But as the Knights argued, this blockage  violated "the free speech protections of the First Amendment of the U.S. Constitution. "

Judge Buchwald herself  wrote:

"This case requires us to consider whether a public official may, consistent with the First Amendment, block a person from his Twitter account in  response to the political views that person has expressed and whether the analysis differs because that public official is the President of the United States. The answer to both questions is no."

Which is reasonable and logical because Trump is not our king, or a dictator....yet. Indeed, it may be strongly argued that he only serves (even as a pretender president) at  our pleasure - not we at his. We the Peo0le have final say over him, not him over us. And the White House is OUR house, not his, which we shall have to fumigate as soon as we get him and his nest of  vermin and vipers out.

To be more specific here, when a Twitter user blocks another the "blockee" is then unable to view the users' tweets.  This then turns into one-sided speech so the Twitter troll can taunt at will and not be challenged or criticized because the blockee can't see the objectionable fare. Thus, he is disabled from any return speech, hence is denied his free speech rights.

This is one of the basic rights Dotard still has to learn, that rights in this country are not 'one way' and if he continues to troll and bloviate and taunt with his stupid tweets he is going to have to expect return fire.

--------------------------------------------------

Work required
From the commentary on the Twitter blocking ruling, copy everything from "This is one" down to "expect return fire.", swapping "return fire" for "pushback".

Input data
--------------------------------------------------

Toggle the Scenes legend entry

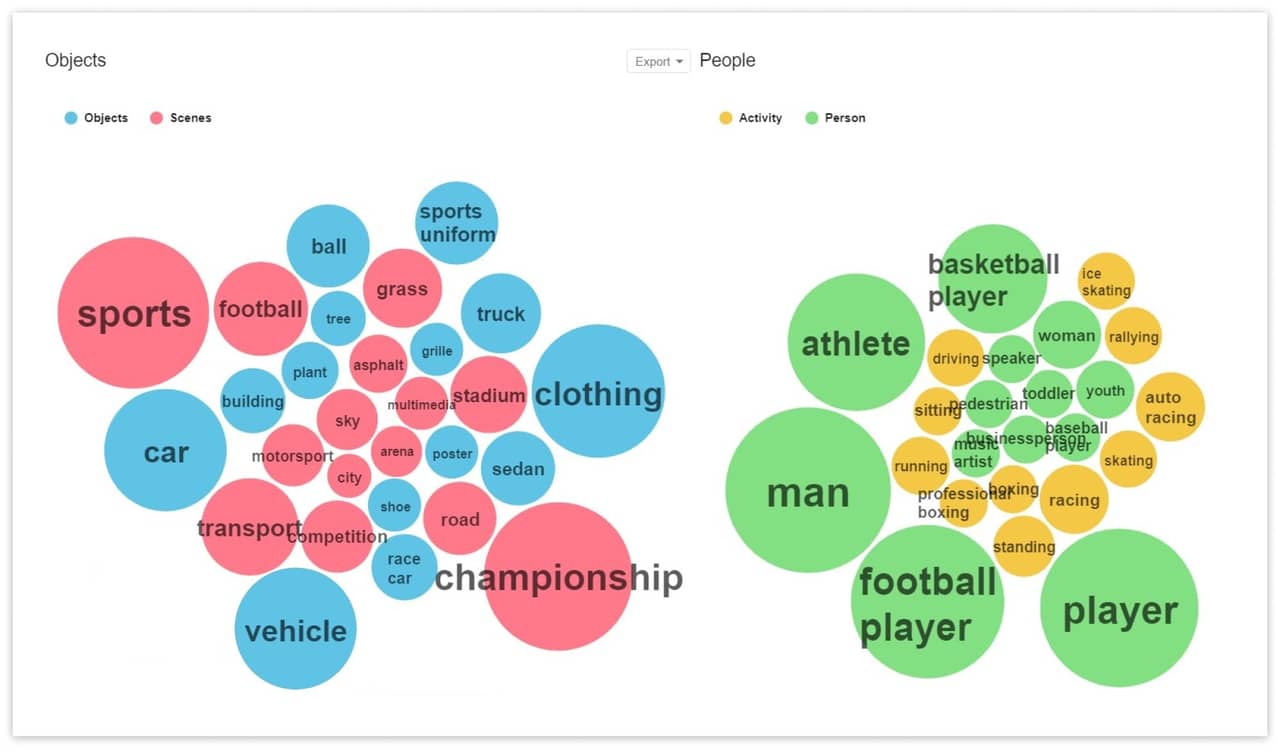(180, 117)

--------------------------------------------------

Your solution
This is one of the basic rights Dotard still has to learn, that rights in this country are not 'one way' and if he continues to troll and bloviate and taunt with his stupid tweets he is going to have to expect pushback.